Contributed Papers: Oral Presentations
Chemotherapy |
The impact of
the crowding effect of chicken Eimeria on the efficacy
of anticoccidials: a hypothesis
Maarten De Gussem
Janssen Animal Health
mdgussem@janbe.jnj.com
Chemicals, such
as diclazuril (Clinacoxâ), are often used to
reduce coccidial infection pressure (IP). Oocyst output
(OO) and lesion scores (LS) are used to evaluate levels
of IP. Remarkably, without indications of resistance,
OO and/or LS are not always reduced when introducing
an anticoccidial in a programme.
A crowding effect
(CE) may explain certain parasite-host relationships.
It can be defined as a lowered fecundity whenever
the number of infective parasites exceeds a certain
threshold, which may apply to a population of hosts
or an individual.

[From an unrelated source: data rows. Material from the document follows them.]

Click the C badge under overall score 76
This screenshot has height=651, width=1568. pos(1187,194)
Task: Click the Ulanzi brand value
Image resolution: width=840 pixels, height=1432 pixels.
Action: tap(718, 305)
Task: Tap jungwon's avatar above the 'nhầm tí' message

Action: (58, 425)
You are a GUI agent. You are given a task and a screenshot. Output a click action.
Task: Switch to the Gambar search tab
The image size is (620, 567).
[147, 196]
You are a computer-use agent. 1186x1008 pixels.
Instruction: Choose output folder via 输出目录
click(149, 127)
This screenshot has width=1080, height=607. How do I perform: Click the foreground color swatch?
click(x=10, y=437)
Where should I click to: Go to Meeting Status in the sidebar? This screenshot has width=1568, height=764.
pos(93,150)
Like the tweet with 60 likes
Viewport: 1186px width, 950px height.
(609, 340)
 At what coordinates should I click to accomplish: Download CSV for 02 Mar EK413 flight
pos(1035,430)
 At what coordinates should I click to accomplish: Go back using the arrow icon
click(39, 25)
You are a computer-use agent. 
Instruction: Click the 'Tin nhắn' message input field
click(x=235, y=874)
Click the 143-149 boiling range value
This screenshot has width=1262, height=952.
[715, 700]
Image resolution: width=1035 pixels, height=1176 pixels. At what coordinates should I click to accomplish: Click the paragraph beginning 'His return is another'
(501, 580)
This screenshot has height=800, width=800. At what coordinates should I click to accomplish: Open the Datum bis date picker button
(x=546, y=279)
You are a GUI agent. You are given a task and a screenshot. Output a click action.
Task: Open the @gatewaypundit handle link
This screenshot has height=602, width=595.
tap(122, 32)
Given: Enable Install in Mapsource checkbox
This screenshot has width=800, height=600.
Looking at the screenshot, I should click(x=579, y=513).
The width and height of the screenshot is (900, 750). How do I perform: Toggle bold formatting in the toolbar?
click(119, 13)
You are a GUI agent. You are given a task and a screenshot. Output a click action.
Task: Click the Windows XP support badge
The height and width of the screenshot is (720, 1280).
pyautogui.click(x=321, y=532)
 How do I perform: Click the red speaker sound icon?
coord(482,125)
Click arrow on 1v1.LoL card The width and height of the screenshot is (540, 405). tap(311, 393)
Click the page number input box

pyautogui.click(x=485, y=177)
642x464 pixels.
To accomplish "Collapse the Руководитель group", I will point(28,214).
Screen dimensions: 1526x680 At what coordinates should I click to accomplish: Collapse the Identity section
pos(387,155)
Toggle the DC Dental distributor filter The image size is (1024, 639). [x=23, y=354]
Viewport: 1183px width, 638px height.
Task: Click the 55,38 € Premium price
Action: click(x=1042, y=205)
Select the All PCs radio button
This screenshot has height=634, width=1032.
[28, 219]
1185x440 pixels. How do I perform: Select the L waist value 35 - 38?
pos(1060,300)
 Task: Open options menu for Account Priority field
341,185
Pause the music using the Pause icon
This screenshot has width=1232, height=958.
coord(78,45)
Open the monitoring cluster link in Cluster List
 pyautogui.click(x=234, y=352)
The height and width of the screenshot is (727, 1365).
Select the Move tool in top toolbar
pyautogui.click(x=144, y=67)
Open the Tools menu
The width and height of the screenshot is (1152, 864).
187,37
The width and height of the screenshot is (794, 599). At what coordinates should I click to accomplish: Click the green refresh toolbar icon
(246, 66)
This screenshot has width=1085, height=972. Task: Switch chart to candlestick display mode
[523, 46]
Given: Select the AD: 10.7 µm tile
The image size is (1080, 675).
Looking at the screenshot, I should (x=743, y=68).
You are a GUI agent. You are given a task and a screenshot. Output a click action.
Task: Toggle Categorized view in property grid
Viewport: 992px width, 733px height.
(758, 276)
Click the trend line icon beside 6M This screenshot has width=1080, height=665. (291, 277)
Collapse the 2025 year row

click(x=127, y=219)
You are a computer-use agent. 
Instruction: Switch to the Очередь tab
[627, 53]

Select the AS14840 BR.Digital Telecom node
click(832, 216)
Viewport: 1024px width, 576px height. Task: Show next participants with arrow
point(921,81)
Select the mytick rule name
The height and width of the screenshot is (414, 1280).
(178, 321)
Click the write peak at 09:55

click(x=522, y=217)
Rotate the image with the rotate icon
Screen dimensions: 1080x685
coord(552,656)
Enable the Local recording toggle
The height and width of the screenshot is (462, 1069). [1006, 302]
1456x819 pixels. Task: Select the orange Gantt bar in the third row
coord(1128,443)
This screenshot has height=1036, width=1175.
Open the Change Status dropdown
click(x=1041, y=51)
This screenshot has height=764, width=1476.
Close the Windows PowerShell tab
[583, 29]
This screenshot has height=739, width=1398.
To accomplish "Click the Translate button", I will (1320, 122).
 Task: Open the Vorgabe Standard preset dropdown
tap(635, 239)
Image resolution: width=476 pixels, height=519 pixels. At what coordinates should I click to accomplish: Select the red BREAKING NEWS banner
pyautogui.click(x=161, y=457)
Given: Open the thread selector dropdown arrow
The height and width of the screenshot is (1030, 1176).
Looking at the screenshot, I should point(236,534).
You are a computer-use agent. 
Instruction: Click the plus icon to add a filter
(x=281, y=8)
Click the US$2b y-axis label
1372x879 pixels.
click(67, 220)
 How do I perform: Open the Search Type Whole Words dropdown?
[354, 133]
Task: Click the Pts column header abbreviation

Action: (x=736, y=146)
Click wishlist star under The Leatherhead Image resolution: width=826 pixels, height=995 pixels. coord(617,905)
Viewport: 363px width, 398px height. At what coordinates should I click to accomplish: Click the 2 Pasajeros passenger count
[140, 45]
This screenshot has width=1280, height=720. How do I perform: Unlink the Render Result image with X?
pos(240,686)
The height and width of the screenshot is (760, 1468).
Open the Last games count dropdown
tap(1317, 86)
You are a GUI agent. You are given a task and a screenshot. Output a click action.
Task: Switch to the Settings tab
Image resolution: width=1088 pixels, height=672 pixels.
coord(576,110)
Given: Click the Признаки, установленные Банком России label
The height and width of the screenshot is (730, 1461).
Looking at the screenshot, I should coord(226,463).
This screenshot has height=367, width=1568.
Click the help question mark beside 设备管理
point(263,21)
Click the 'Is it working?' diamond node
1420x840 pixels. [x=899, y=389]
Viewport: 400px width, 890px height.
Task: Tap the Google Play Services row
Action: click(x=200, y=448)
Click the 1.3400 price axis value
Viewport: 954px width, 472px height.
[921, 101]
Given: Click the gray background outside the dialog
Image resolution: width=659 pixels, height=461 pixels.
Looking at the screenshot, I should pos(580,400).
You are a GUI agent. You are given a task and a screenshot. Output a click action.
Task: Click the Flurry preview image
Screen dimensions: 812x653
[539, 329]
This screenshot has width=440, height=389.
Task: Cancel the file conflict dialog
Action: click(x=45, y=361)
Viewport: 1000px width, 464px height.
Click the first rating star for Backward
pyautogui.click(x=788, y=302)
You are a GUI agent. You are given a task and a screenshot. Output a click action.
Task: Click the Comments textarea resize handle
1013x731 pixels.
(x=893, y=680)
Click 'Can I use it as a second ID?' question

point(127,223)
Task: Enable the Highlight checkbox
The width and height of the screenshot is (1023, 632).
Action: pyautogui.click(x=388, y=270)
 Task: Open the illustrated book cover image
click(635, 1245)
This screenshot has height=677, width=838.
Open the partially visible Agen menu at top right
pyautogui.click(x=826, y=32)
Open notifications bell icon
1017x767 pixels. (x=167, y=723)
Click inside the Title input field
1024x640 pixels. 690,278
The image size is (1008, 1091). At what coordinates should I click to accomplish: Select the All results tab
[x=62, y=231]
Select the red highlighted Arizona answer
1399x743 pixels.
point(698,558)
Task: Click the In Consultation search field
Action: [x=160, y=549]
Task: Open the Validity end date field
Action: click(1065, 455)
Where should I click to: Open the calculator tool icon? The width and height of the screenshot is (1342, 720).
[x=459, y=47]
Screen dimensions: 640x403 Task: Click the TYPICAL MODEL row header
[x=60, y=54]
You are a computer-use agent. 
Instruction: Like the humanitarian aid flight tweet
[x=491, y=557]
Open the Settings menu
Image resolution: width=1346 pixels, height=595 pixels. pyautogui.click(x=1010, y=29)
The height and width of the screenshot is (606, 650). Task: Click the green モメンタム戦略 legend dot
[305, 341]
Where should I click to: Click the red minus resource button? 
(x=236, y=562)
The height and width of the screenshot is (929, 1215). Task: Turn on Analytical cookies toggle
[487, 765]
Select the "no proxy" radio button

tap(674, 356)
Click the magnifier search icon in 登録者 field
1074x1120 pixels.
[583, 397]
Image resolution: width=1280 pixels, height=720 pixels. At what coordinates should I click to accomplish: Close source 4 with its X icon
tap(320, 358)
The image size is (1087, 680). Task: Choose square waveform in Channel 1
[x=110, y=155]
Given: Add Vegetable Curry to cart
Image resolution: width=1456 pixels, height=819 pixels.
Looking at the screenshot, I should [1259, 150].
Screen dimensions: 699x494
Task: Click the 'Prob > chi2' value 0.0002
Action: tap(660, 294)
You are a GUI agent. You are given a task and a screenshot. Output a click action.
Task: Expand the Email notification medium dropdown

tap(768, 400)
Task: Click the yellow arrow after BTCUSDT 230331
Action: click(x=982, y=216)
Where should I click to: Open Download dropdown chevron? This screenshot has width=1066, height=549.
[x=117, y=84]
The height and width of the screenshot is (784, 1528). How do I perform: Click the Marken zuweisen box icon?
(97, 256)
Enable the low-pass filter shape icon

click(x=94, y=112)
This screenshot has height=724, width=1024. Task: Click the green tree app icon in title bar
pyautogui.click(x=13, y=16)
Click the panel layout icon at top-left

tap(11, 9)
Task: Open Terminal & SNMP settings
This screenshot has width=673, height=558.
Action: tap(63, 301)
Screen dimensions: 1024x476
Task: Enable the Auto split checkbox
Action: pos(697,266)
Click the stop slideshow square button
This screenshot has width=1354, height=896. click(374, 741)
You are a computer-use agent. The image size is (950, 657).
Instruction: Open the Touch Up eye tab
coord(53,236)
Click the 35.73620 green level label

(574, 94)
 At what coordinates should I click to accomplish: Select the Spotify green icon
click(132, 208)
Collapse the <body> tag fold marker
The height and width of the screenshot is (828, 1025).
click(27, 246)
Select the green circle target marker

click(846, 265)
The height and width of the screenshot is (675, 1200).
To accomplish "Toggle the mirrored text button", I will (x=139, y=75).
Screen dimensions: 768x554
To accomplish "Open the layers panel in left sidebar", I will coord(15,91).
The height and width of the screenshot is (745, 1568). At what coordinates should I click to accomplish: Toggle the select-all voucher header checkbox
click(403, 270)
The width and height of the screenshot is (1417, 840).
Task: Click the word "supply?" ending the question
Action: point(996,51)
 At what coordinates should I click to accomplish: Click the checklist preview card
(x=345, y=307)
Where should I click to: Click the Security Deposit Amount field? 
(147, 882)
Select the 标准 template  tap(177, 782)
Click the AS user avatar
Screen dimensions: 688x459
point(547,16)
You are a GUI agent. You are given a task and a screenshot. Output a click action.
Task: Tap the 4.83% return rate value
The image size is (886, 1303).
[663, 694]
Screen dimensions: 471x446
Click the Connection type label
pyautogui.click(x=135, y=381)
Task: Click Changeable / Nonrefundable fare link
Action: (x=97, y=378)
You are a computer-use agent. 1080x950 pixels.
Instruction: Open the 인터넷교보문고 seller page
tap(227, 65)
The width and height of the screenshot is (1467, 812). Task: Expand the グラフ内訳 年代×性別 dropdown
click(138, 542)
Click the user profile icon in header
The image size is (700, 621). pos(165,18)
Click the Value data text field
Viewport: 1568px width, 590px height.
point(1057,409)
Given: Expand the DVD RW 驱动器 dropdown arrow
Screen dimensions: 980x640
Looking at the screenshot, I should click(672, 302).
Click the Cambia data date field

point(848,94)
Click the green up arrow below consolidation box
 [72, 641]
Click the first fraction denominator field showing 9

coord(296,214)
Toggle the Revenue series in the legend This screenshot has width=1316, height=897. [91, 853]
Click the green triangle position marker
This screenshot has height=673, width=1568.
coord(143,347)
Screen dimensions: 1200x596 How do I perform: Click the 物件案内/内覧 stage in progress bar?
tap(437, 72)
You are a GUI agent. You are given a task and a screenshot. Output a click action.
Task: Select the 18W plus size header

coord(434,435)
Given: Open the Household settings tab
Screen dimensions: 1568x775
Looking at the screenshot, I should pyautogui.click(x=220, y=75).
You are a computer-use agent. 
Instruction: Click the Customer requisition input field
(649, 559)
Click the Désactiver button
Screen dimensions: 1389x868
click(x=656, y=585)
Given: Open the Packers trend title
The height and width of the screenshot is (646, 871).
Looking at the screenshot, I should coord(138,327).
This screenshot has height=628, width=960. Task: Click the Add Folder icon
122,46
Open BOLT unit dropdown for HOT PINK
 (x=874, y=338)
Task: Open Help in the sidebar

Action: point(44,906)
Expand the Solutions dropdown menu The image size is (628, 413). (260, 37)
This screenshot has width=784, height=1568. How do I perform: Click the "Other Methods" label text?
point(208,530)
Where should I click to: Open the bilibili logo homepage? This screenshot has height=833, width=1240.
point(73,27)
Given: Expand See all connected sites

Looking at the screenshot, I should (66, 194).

With Eimeria, CE reducing OO has
been demonstrated by several authors.
Several
factors may account for CE
The most striking applies when a heavy infection
causes death of the host before oocysts are produced.
Heavy oocyst
doses may exceed host-cell availability. In vivo,
sporozoites of apicomplexans such as Eimeria spp.
do not invade enterocytes in all segments of the gut.
Interaction between proteins on the parasite and on
the host-cell surface may explain different infection
sites of various species of Eimeria. Cell-age dependent
expression of host-cell proteins may significantly
reduce the number of specific cells available for
invasion. Availability of host-cells might therefore
be more limited than generally assumed. At a high
IP, host-cells may be destroyed before development
of the parasite is completed, reducing the number
of oocysts produced. Furthermore, if a CE exerts an
early influence on the life cycle, it may cause diminution
of lesions or pathology, if these are caused by stages
occurring later in the life-cycle.
Another factor
may be the more rapid response of the immune system
with higher infection levels.
Causes of CE
may differ for various Eimeria species. The effects
of CE (altered OO, LS or bird performance) will differ
with the stage of the life-cycle impacted by CE.
Whatever cause
or effects, reducing the infectious dose per chicken
from levels above the CE threshold might cause a “reverse-CE”,
increasing OO and LS, or even decreasing performance
of birds. Reverse-CE can explain why anticoccidials
do not always reduce LS and OO when just introduced
in a programme, while effectively reducing IP. A false
impression of drug-resistance may result.
The relevance
of CE for poultry producers has never been fully investigated.
Further evaluation of the relation between CE and
anticoccidial programmes is therefore required.